#### Selected text:
○ ○ ○ ○
This is fixed now in the master branch, would you mind to try it again?

Jörn

On Wed, Jun 14, 2017 at 4:31 PM, Joern Kottmann <kottm...@gmail.com> wrote:
> We have to fix this, William wrote a unit test to reproduce it.
>
> Jörn
>
> On Fri, Jun 9, 2017 at 4:31 PM, Damiano Porta <damianopo...@gmail.com>
> wrote:
>>
>> Jorn,
>> the last snapshot 1.8.1-snapshot has fixed the problem with dictionaries
>> (PR #220) but the problem with the postagger serialization still here. i
>> can confirm that the last snapshot cannot serialize the postagger using
>> the
>> cmd tool,
>>
>> *opennlp TokenNameFinderTrainer -data /home/damiano/corpus.train -lang it
>> -model /home/damiano/it-tuoagente-perceptron-custom.bin -featuregen
>> /home/damiano/test.xml -sequenceCodec BIO -resources
>> /home/damiano/lavoro/java/Parser/src/main/resources/*
>>
>>
>> *Writing name finder model ... Compressed 885605 parameters to 94030*
>> *3451 outcome patterns*
>> *Exception in thread "main" java.lang.IllegalStateException: Missing
>> serializer for it-pos-maxent.bin*
>> * at opennlp.tools.util.model.BaseModel.serialize(BaseModel.java:592)*
>> * at opennlp.tools.cmdline.CmdLineUtil.writeModel(CmdLineUtil.java:182)*
>> * at
>>
>> opennlp.tools.cmdline.namefind.TokenNameFinderTrainerTool.run(TokenNameFinderTrainerTool.java:188)*
>> * at opennlp.tools.cmdline.CLI.main(CLI.java:244)*
>>
>> I have used this generators.xml file:
>>
>> *<?xml version="1.0" encoding="UTF-8"?>*
>> *<generators>*
>> *    <cache>*
>> *        <generators>*
>> *            <window prevLength="4" nextLength="2">*
>> *                <tokenclass />*
>> *            </window>*
>> *            <window prevLength="4" nextLength="2">*
>> *                <token />*
>> *            </window> *
>> *            <!-- Pos Tagger -->                *
>> *            <window prevLength="4" nextLength="2">*
>> *                <tokenpos model="it-pos-maxent.bin" />*
>> *            </window>       *
>> *            <definition />*
>> *            <prevmap />*
>> *            <bigram />*
>> *            <sentence begin="true" end="false" />          *
>> *        </generators>*
>> *    </cache>*
>> *</generators>*
>>
>>
>>
>>
>> 2017-06-09 15:17 GMT+02:00 Damiano Porta <damianopo...@gmail.com>:
>>
>> > Jorn,
>> > At the moment i am using the command tool to train my ner model, but i
>> > am
>> > getting this error:
>> >
>> > *opennlp TokenNameFinderTrainer -data /home/damiano/corpus.train -lang
>> > it
>> > -model /home/damiano/it-person-perceptron.bin -featuregen
>> > /home/damiano/test.xml -sequenceCodec BIO -resources
>> > /home/damiano/lavoro/java/Parser/src/main/resources/*
>> >
>> > *Exception in thread "main"
○ ○ ○ ○
#### Entries from a dataset:
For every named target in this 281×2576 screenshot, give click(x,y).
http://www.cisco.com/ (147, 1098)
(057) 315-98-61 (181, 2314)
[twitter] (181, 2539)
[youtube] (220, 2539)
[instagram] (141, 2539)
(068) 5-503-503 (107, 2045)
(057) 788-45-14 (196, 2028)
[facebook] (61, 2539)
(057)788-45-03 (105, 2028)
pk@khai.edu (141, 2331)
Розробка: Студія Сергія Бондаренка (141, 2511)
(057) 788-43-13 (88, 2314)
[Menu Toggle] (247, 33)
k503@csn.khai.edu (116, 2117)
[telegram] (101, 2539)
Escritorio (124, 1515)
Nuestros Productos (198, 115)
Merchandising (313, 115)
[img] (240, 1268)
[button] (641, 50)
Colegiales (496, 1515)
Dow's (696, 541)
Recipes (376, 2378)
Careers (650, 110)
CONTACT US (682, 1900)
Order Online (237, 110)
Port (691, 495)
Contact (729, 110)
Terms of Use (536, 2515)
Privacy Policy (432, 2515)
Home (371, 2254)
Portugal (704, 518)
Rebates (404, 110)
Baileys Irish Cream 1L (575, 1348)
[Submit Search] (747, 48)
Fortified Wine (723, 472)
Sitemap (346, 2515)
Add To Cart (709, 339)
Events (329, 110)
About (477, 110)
○ ○ ○ ○
#### Set of tasks:
1) Answer these questions about the OpenNLP thread:
(a) Which snapshot fixed the problem with dictionaries?
(b) Who wrote a unit test to reproduce the problem?
(c) What model file does the tokenpos line in the generators file name?
2) Continue the OpenNLP thread from its last line.
These records come from a different source than the OpenNLP thread.

#### Answers to the problems:
1)
(a) The 1.8.1-snapshot (PR #220)
(b) William
(c) it-pos-maxent.bin

2)
>> >
>> > opennlp.tools.namefind.TokenNameFinderModel$FeatureGeneratorCreationError:
>> > opennlp.tools.util.InvalidFormatException: No dictionary resource for
>> > key:
>> > nations.dictionary*
>> > at
>> > opennlp.tools.namefind.TokenNameFinderFactory.createFeatureGenerators(
>> > TokenNameFinderFactory.java:209)
>> > at opennlp.tools.namefind.TokenNameFinderFactory.createContextGenerator(
>> > TokenNameFinderFactory.java:150)
>> > at opennlp.tools.namefind.NameFinderME.train(NameFinderME.java:241)
>> > at opennlp.tools.cmdline.namefind.TokenNameFinderTrainerTool.run(
>> > TokenNameFinderTrainerTool.java:169)
>> > at opennlp.tools.cmdline.CLI.main(CLI.java:244)
>> > Caused by: opennlp.tools.util.InvalidFormatException: No dictionary
>> > resource for key: nations.dict
>> > at opennlp.tools.util.featuregen.GeneratorFactory$
>> > DictionaryFeatureGeneratorFactory.create(GeneratorFactory.java:251)
>> > at opennlp.tools.util.featuregen.GeneratorFactory.createGenerator(
>> > GeneratorFactory.java:732)
>> > at opennlp.tools.util.featuregen.GeneratorFactory$
>> > AggregatedFeatureGeneratorFactory.create(GeneratorFactory.java:130)
>> > at opennlp.tools.util.featuregen.GeneratorFactory.createGenerator(
>> > GeneratorFactory.java:732)
>> > at opennlp.tools.util.featuregen.GeneratorFactory$
>> > CachedFeatureGeneratorFactory.create(GeneratorFactory.java:172)
>> > at opennlp.tools.util.featuregen.GeneratorFactory.createGenerator(
>> > GeneratorFactory.java:732)
>> > at opennlp.tools.util.featuregen.GeneratorFactory$
>> > AggregatedFeatureGeneratorFactory.create(GeneratorFactory.java:130)
>> > at opennlp.tools.util.featuregen.GeneratorFactory.createGenerator(
>> > GeneratorFactory.java:732)
>> > at opennlp.tools.util.featuregen.GeneratorFactory.create(
>> > GeneratorFactory.java:782)
>> > at
>> > opennlp.tools.namefind.TokenNameFinderFactory.createFeatureGenerators(
>> > TokenNameFinderFactory.java:189)
>> > ... 4 more
>> >
>> > As you can see the problem is "
>> > No dictionary resource for key: nations.dictionary" because i also need
>> > to
>> > add a dictionary inside my model.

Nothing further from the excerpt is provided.